## The exercise
Identify every line in the material below that contains the string "button", and copy each of those lines. Case counts.
— Begin Recorded data —
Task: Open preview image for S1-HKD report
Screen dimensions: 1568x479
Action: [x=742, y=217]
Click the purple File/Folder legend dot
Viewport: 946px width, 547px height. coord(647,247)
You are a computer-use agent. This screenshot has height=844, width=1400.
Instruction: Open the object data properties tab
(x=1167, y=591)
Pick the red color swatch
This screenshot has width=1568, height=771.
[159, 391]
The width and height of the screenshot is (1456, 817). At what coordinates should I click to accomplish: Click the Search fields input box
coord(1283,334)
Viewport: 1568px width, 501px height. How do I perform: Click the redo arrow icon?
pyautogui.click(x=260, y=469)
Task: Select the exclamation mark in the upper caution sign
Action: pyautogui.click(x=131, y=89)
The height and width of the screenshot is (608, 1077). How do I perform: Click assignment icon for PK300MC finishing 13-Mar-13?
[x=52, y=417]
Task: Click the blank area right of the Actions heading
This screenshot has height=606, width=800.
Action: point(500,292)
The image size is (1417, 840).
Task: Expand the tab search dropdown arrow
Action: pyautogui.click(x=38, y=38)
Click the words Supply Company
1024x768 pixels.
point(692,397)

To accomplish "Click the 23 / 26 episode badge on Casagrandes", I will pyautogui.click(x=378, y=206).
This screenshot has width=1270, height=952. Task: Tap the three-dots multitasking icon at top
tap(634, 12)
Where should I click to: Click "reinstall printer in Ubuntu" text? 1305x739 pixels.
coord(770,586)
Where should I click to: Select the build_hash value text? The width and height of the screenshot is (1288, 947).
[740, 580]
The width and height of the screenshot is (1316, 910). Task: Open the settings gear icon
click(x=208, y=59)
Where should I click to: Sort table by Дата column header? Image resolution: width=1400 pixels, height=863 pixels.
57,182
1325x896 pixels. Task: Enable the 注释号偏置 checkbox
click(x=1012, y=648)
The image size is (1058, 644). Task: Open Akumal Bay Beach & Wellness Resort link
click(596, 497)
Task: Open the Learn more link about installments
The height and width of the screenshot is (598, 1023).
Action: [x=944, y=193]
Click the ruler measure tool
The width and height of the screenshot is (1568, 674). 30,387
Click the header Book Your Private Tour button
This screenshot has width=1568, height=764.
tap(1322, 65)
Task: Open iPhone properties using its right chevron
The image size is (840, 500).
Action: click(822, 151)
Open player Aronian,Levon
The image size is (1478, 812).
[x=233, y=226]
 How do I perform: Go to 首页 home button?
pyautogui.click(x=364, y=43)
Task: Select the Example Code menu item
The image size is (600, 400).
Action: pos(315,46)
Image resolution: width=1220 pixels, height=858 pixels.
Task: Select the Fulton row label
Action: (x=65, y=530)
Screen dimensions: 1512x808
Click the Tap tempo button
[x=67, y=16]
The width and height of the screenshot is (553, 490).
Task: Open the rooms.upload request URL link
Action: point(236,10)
— End Recorded data —
## Answer for the task
Click the header Book Your Private Tour button
 How do I perform: Go to 首页 home button?
Click the Tap tempo button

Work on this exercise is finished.